The tree has been bulldozed to make way for a fitness center, despite pleas that it be saved. So much for Bradley U’s commitment to a sustainable environment. (For more on this tree, see stories under 'environment' category.)
The copper beech is just the latest in a long series of large trees that have been destroyed in Peoria, a town that lacks any ordinance to protect them.
Powerful private organizations like Bradley, and developers are not the only culprits in tree destruction.
Peoria County cut down large, older trees to build a World War I and II monument, removing valuable shade on the courthouse square.
The First Methodist Church in downtown Peoria recently cut down trees by its building so crows would not roost in them and foul the sidewalks. Twinkle lights in the trees, as used at Ravina near Chicago, would have discouraged the birds
Nearby homeowners report that displaced wildlife are causing problems for them. Several homes near the site of destruction have ‘for sale’ signs in their front yards.

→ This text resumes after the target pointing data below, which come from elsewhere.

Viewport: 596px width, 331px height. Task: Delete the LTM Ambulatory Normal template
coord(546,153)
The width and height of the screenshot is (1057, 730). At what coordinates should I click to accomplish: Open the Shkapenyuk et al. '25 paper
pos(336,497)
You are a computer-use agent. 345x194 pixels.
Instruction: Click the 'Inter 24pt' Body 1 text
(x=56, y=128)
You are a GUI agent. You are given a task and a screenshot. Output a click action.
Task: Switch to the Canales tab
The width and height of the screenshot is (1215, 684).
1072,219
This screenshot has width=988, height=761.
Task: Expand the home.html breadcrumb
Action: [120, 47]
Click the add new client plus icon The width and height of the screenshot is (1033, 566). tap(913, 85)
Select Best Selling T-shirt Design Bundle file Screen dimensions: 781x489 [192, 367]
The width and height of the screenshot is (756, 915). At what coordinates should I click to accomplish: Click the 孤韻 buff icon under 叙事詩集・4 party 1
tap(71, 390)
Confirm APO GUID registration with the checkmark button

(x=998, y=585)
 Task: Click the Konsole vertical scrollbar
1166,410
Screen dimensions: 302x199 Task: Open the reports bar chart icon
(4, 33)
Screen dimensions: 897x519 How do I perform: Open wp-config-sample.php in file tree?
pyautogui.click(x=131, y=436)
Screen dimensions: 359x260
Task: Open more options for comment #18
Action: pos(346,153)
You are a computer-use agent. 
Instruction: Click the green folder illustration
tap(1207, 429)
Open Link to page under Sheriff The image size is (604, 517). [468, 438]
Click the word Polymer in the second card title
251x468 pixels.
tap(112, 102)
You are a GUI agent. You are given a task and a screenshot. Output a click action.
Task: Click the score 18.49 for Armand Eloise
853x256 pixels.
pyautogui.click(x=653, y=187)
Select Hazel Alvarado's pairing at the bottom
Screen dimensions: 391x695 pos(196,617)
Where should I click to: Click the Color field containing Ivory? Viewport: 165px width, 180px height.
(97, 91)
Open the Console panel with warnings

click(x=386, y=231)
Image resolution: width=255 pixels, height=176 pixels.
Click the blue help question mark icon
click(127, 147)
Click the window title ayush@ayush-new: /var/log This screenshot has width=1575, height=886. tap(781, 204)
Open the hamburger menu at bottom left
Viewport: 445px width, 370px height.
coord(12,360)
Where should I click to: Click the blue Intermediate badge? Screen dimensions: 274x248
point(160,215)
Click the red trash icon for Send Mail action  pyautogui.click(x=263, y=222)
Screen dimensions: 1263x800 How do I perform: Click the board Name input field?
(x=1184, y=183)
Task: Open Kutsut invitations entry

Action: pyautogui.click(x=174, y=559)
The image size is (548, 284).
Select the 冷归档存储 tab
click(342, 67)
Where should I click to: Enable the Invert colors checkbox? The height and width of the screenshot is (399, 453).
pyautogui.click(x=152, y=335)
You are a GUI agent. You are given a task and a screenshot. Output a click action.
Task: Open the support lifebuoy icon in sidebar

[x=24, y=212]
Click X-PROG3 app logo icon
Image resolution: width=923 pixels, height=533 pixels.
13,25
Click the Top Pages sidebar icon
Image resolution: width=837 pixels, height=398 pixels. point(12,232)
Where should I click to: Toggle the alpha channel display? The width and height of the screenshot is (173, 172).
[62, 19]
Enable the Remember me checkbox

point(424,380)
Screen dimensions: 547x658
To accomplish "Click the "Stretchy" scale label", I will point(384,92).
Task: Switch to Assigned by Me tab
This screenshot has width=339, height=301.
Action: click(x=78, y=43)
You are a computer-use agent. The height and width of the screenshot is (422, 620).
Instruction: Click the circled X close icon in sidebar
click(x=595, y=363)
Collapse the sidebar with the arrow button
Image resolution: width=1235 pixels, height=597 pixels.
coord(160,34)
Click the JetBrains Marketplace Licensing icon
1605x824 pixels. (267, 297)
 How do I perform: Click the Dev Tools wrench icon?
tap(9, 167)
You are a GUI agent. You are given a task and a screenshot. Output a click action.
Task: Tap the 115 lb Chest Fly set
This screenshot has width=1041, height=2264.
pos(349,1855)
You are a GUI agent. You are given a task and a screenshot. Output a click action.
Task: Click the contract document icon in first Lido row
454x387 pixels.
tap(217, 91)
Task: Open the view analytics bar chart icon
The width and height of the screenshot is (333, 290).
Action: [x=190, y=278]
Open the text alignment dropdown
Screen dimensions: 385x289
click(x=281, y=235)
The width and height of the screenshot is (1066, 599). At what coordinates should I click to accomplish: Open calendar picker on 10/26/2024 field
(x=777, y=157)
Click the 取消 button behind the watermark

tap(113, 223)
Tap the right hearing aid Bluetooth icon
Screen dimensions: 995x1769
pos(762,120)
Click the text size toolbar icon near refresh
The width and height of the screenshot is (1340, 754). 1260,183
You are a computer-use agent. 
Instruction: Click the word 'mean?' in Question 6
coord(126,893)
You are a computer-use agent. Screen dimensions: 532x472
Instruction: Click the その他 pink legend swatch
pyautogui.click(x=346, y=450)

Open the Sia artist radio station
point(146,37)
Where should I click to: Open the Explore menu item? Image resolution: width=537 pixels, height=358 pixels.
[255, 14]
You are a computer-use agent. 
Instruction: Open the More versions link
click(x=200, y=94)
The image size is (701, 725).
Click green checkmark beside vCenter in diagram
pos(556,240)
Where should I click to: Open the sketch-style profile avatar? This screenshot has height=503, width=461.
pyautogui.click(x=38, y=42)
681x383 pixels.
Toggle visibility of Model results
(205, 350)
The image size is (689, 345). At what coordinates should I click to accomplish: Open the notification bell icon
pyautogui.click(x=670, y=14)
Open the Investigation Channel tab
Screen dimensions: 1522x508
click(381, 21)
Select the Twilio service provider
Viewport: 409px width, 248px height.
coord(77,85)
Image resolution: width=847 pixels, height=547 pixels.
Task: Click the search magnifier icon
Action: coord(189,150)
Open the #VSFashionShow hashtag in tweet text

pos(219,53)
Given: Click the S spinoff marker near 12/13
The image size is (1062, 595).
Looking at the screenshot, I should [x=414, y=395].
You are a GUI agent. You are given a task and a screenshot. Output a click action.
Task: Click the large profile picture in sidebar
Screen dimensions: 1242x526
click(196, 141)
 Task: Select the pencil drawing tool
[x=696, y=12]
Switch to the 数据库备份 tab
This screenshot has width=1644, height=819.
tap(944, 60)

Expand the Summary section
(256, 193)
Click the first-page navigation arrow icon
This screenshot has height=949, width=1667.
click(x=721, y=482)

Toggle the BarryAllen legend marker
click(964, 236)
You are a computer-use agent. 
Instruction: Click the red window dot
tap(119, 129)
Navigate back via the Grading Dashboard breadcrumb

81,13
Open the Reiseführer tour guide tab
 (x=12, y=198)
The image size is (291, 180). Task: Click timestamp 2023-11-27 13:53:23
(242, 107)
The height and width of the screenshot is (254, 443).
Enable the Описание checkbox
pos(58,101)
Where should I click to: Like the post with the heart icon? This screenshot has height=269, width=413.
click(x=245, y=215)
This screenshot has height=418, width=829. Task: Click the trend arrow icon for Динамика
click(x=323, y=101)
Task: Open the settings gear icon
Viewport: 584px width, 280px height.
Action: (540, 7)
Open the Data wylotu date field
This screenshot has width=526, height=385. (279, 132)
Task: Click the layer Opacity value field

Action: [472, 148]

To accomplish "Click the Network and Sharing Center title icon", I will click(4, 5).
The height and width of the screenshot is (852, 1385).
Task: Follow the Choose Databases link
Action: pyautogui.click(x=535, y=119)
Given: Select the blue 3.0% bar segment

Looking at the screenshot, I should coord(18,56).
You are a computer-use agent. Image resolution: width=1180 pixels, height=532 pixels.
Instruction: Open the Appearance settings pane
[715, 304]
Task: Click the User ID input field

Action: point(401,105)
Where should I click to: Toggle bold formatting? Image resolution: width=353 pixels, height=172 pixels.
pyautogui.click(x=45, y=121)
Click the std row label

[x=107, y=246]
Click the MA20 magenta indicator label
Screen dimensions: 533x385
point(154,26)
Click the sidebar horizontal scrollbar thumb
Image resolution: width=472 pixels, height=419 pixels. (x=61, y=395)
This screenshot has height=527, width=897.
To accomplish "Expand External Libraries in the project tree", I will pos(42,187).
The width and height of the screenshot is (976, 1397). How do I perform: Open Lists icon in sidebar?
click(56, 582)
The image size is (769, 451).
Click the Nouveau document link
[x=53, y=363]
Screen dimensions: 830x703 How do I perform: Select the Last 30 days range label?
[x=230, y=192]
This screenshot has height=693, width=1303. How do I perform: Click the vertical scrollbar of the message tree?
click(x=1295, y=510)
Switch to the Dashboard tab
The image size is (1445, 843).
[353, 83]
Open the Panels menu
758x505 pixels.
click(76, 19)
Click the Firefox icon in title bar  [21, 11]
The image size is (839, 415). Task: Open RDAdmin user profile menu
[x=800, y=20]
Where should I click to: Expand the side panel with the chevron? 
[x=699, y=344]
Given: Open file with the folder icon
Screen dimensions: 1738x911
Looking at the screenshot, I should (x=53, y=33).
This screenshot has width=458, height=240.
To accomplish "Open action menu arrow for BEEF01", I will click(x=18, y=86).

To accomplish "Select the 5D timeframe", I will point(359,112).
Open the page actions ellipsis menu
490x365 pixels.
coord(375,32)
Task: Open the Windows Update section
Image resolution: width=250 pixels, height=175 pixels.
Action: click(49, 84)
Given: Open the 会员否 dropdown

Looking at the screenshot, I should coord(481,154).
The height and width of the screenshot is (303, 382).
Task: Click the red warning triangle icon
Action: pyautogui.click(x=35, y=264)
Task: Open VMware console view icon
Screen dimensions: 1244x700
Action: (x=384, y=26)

Tree clearing by the city a few years ago at the Allen Road-War Memorial intersection has left an ugly, weedy site devoid of any landscaping or beauty. In some ways it’s worse than that ugliest of commercial strips along University south of War Memorial.
Ameren/CILCO regularly butchers trees instead of putting resources into burying its power lines.
The Illinois Department of Transportation removed scores of trees that once buffered neighborhoods from the traffic noise of Interstate 74, in its upgrade of that freeway. People complained to no avail.
Other Illinois cities protect their trees and require permits and public hearings before they can be removed, but not Peoria. Such an ordinance might have caused Bradley U. officials to think twice before destroying that copper beech because of a badly designed building.
But a proposed tree protection ordinance in Peoria like those in other cities was quietly sold out in a compromise that gave developers points for retaining old trees in their landscaping plans.
This woefully inadequate ordinance may not apply to many of the tree butchers, from Bradley University to the County, the Park District and the Methodist church.
It seems that whenever the powerful decide to build monuments in whatever form to themselves, trees are expendable.
The shade they provide, the habitat for other life forms, even their mitigation of global warning don’t matter. What arrogance!
COMMENT. via email, 7/27/07: "What a beautiful cooper beech! I am more than a little irked that people wantonly destroy trees. Not only should trees be allowed to be trees, but they are valuable habitats for wildlife, they are beautiful, and they help keep carbon levels down
At a time when Mayor Bloomberg is going to have NYC plant a million trees, we are cutting them down here in Peoria. Shame on Peoria for not have an ordinance that protects tree.